As an organization, we embrace fiber and textiles in the broadest terms including performance, social practice, and sound-based works.
Surface design can be defined as the coloring, patterning, and structuring of fiber and fabric. It is wide-ranging and encompasses paper-making, dyeing, sculpture, stitching, knitting, weaving, embellishing, collage, and so much more.
Our community encompasses the breadth and depth of contemporary artists and designers working with or inspired by fiber art and/or textile-based materials, methods, and techniques.
If you love textiles, you already belong! Learn more about becoming a member.
How it Started
As a result of a ground-breaking conference in 1976 at the University of Kansas, a group of artists worked to formalize an international organization focused on fiber arts.

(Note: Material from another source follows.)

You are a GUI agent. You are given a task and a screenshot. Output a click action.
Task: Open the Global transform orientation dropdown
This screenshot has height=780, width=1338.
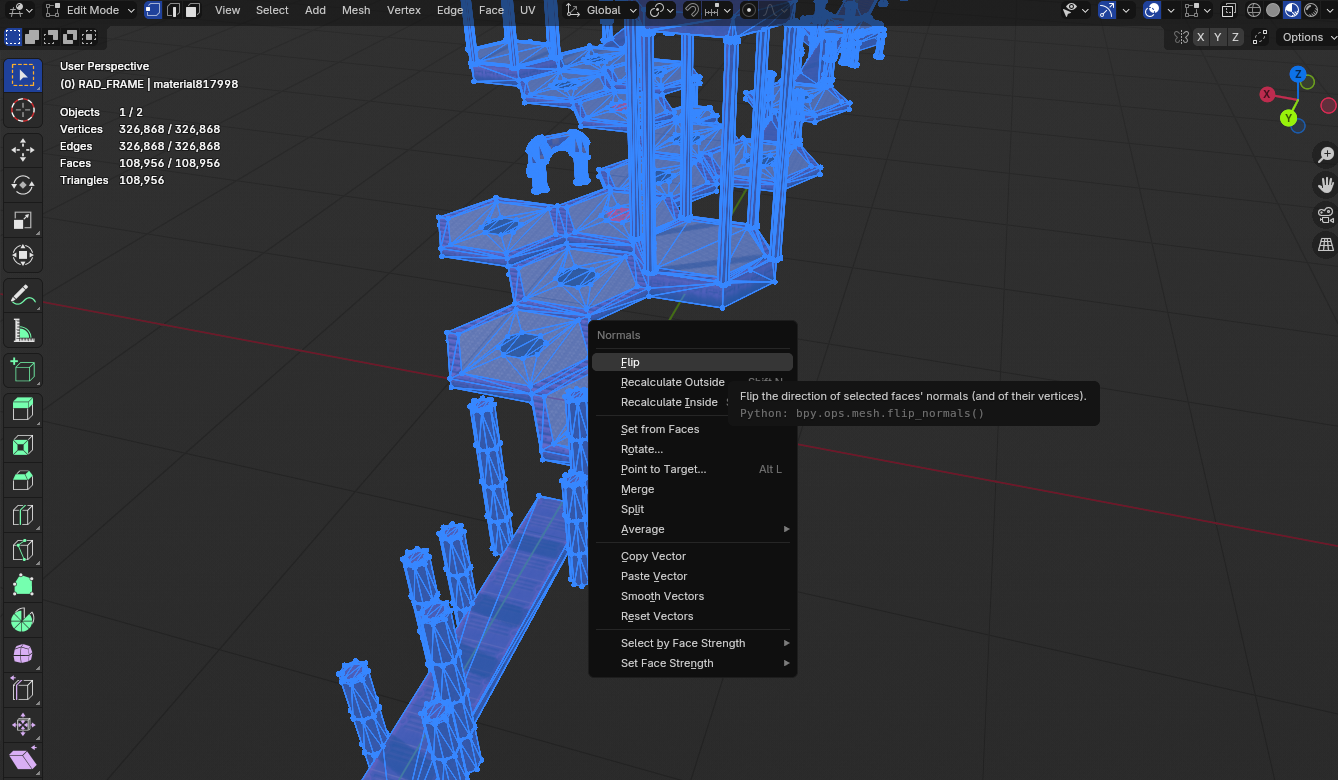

Committed to educate, inspire, and cultivate opportunities, they formed the Surface Design Association in 1977. Early Board members included leaders in the field such as Jack Lenor Larsen, Gerhardt Knodel, and Glen Kaufman, Elsa Screenivasam, Pat Campbell, and many more. For nearly 50 years, SDA has been a leader in the field of fiber arts, providing a platform for critical dialogue, innovation, learning, and mentorship to an audience of 100,000 annually. The SDA community is expansive, from makers and artists to academics and enthusiasts.
To learn more about surface design, check out this interview at the Art League with past SDA President Candace Edgerley and educator Julie Booth.
In 2023 we celebrated our 45th anniversary!
Learn more about what we’ve been up to for the last 45+ years when you become a member with access to decades of our digital Journal archive.
Equity, Access, and Integration
SDA’s Equity, Access and Integration (EAI) initiatives exists to hold space for and amplify the voices of historically underrepresented communities in the fiber and textile art world. The EAI Committee was formed to serve as SDA’s indelible response within its administrative framework to address systemic injustices of all kinds, including racial, gender and ability-based discrimination.
Members of this committee take on the responsibility to keep SDA and its community accountable and committed to achieving this goal. This work will contribute to building an inclusive, mindful and empowered community of artists and leaders enriched in the field of textile and fiber art as a whole.
Values
- Making space for and ensuring the success of leaders of color and those from underrepresented communities within our organization
- Raising the visibility of fiber and textile artists from historically underrepresented communities, including but not limited to BIPOC, ability-based, LGBTQ creatives in the contemporary art world
- Promoting critical dialogue and engagement around textile and fiber art rooted in global and inclusive initiatives.
- Identifying and ensuring opportunities for learning/unlearning and meaningful collaborations across all cultures, races, genders and abilities.
- Ensuring personal and collective work toward a deeper understanding of equity and inclusion through workshops, training, surveys, spotlights and others.
- Keeping SDA accountable to prioritize underserved communities in accessing paid opportunities including guest jurors, curators, speakers, workshop instructors and writers.